Danos, Señor, un corazón
que escuche tu voz en el
«silencio sutil».


CONTEMPLATIO

«Señor, no me reprendas en tu ira». Es como decir: repréndeme, pero no en la ira; corrígeme, pero no en la cólera. Repréndeme como padre, no como juez; no me corrijas como amo, sino como un padre. No me reprendas para perderme, sino para recuperarme. No me golpees para aniquilarme, sino para enmendarme.

¿Y qué quieres? «Cúrame, Señor». [El animal] siente las heridas de su propia condición, advierte la mordedura de la serpiente antigua, experimenta la ruina del progenitor. Reconoce que ha contraído, al nacer, estas enfermedades, que ha llegado naturalmente a la muerte. Y puesto que la ciencia humana no podía alejar a la muerte, está obligada a pedir la medicina divina. Y para obtener con mayor facilidad la curación de su enfermedad, declara las causas de la misma enfermedad, describe sus síntomas, declara su gravedad, expresa la intensidad del dolor.
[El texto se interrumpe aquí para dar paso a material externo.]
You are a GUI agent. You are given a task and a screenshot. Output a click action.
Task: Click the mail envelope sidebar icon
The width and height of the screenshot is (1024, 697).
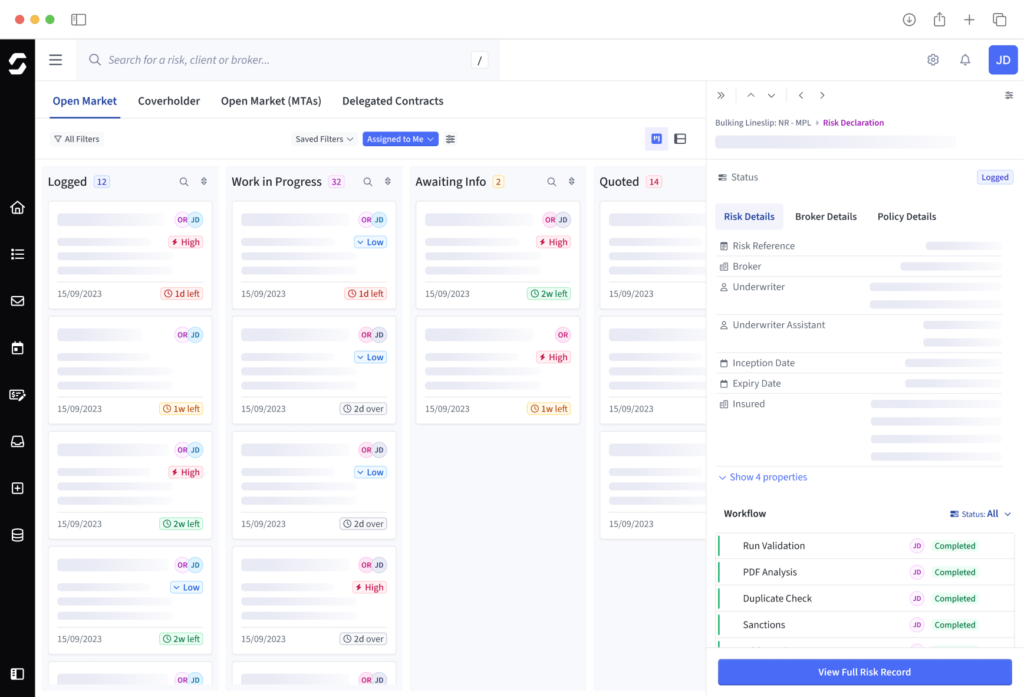17,301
Venid, digamos: Señor, no nos reprendas en tu ira ni nos golpees en tu cólera; a fin de que él, acordándose de su misericordia, cambie la ira en misericordia, devuelva las cosas perdidas, libere las prisioneras y nos conceda, finalmente, servirle con alegría (Pedro Crisólogo, Omelie per la vita quotidiana, Roma 21990, pp. 56.60).


ACTIO

Repite con frecuencia y vive hoy la Palabra:

«¡Ojalá escuchéis hoy su voz!» (Sal 94,7 hebr.).


PARA LA LECTURA ESPIRITUAL

«¿Dónde estás?». Cada vez que Dios plantea una pregunta de este tipo no es para que el hombre le haga saber algo que él ignora: lo que quiere es provocar en el hombre una reacción que sólo es posible suscitar precisamente a través de esa pregunta, a condición de que ésta impacte en el corazón del hombre y de que éste se deje impactar por ella en el corazón.

Adán se esconde para no tener que dar cuentas, para huir de la responsabilidad de su propia vida. Así se esconde todo hombre, porque todo hombre es Adán y se encuentra en la situación de Adán. Para escapar de la responsabilidad de la vida que hemos vivido, hemos de transformar la existencia en un mecanismo para escondernos. Precisamente escondiéndose así y persistiendo siempre en esta tarea «ante el rostro de Dios», se desliza siempre el hombre, y cada vez de un modo más profundo, hacia la falsedad. De este modo se crea una nueva situación que, de día en día y de esconderse en esconderse, se vuelve más y más problemática. Es una situación que podemos caracterizar con una extrema precisión: el hombre no puede escapar del ojo de Dios, sino que, intentando esconderse de El, se esconde de sí mismo. Dentro de sí conserva también algo que le busca, pero a este algo se le hace más difícil cada vez encontrarle. Y precisamente en esta situación le coge la pregunta de Dios: quiere turbar al hombre, destruir su mecanismo para esconderse, hacerle ver adónde le ha llevado un camino equivocado, hacer nacer en él un ardiente deseo de salir fuera.

En este punto todo depende del hecho de que el hombre se plantee o no la pregunta. Indudablemente, si la pregunta llegara al oído, a cualquiera «le temblará el corazón». Ahora bien, el mecanismo le permite asimismo seguir siendo dueño de esta emoción del corazón. En efecto, la voz no llega en medio de una tempestad que pone en peligro la vida del hombre; «es la voz de un silencio semejante a un soplo» (1 Re 19,12), y es fácil sofocarla. Hasta que no ocurra esto, la vida del hombre no se podrá convertir en camino. Por muy grande que sea el éxito y el goce de un hombre, por muy grande que sea su poder y colosal su obra, su vida seguirá sin tener un camino mientras no haga frente a esta voz. Adán le hizo frente, reconoció que había caído en una trampa y confesó: «Me he escondido». Aquí empieza el camino del hombre (M. Buber, II cammino dell'uomo, Magnano 1990, pp. 21-23, passim).